● WORK TO COMPLETE
Would you return, word for word, the lines of the data below from the line with "Contact Us (206, 1208)" through the line with "Research in Liverpool (80, 683)", and no others?

● DATA FOR THIS EXERCISE
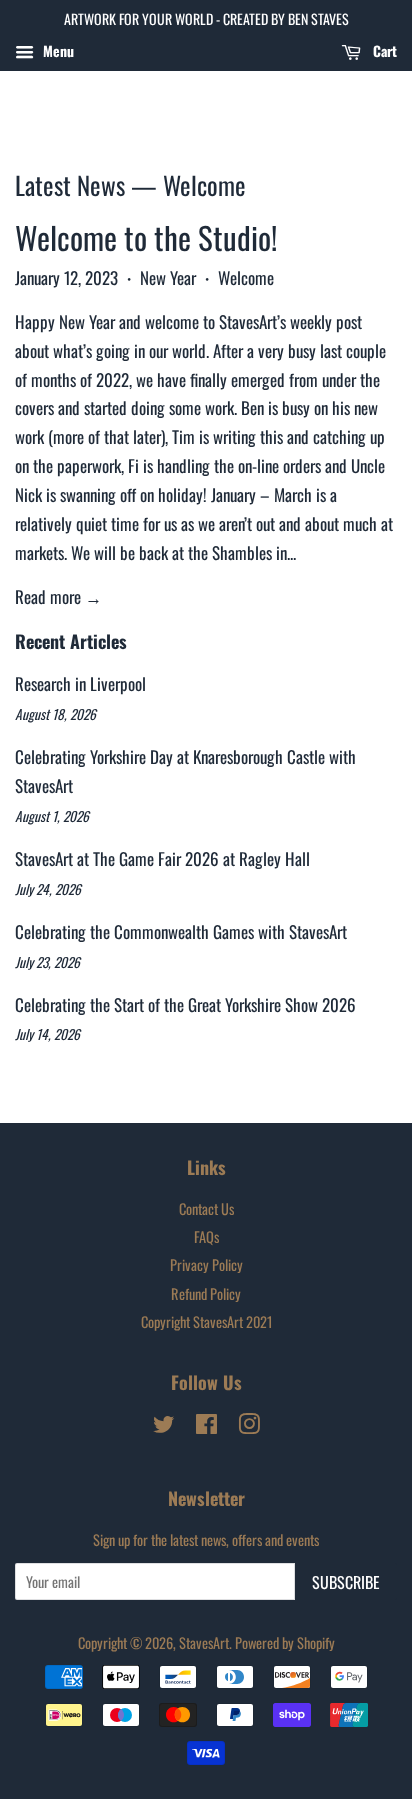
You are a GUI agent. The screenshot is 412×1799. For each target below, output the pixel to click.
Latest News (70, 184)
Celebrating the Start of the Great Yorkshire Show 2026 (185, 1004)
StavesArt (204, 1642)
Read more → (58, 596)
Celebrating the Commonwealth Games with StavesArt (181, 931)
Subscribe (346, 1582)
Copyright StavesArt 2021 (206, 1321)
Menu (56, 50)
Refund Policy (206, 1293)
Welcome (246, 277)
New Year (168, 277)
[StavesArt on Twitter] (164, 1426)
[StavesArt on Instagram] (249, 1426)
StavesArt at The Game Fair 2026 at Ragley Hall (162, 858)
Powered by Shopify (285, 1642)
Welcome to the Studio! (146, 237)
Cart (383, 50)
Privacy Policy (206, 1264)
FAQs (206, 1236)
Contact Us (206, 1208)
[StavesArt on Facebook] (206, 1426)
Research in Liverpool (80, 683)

---

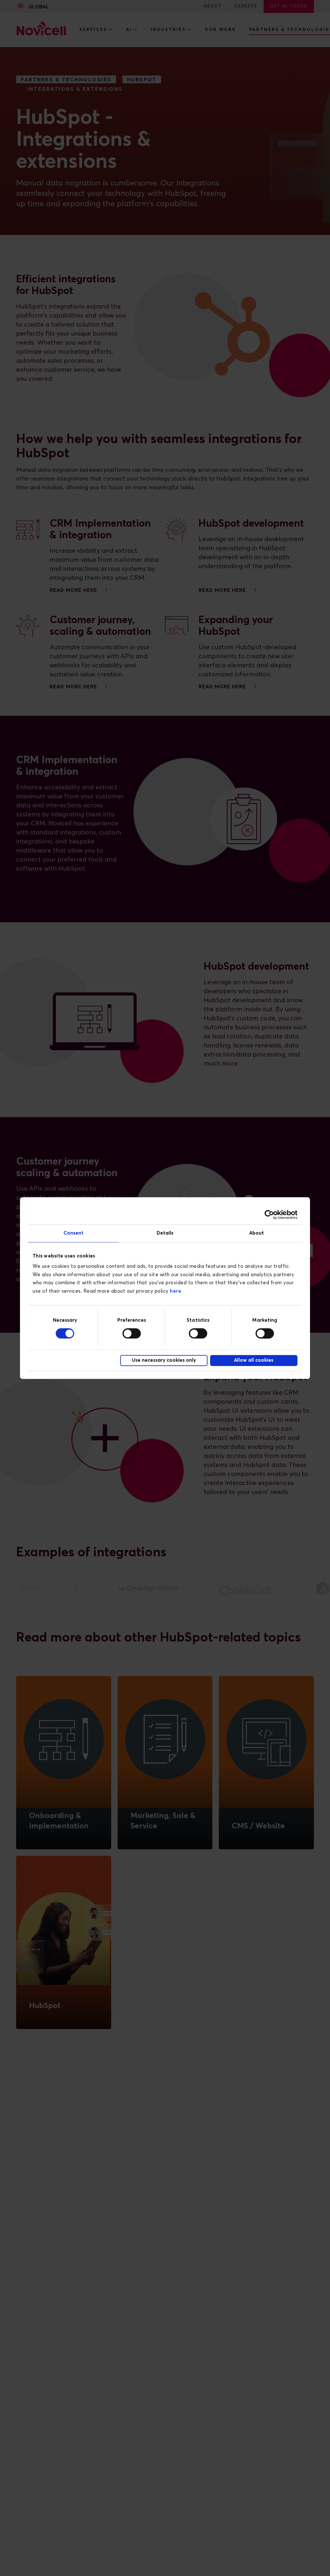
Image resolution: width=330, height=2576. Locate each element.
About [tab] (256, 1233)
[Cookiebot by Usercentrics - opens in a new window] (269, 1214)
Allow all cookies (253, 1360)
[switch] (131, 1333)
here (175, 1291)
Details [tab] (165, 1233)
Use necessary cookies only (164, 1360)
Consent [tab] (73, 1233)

* * *

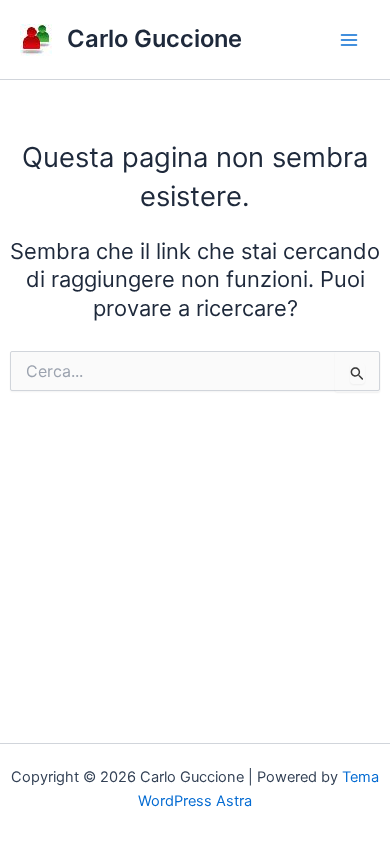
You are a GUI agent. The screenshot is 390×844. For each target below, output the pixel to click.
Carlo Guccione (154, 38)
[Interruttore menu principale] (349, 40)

● SOLUTION FOR THIS TASK
Contact Us (206, 1208)
[StavesArt on Facebook] (206, 1426)
Research in Liverpool (80, 683)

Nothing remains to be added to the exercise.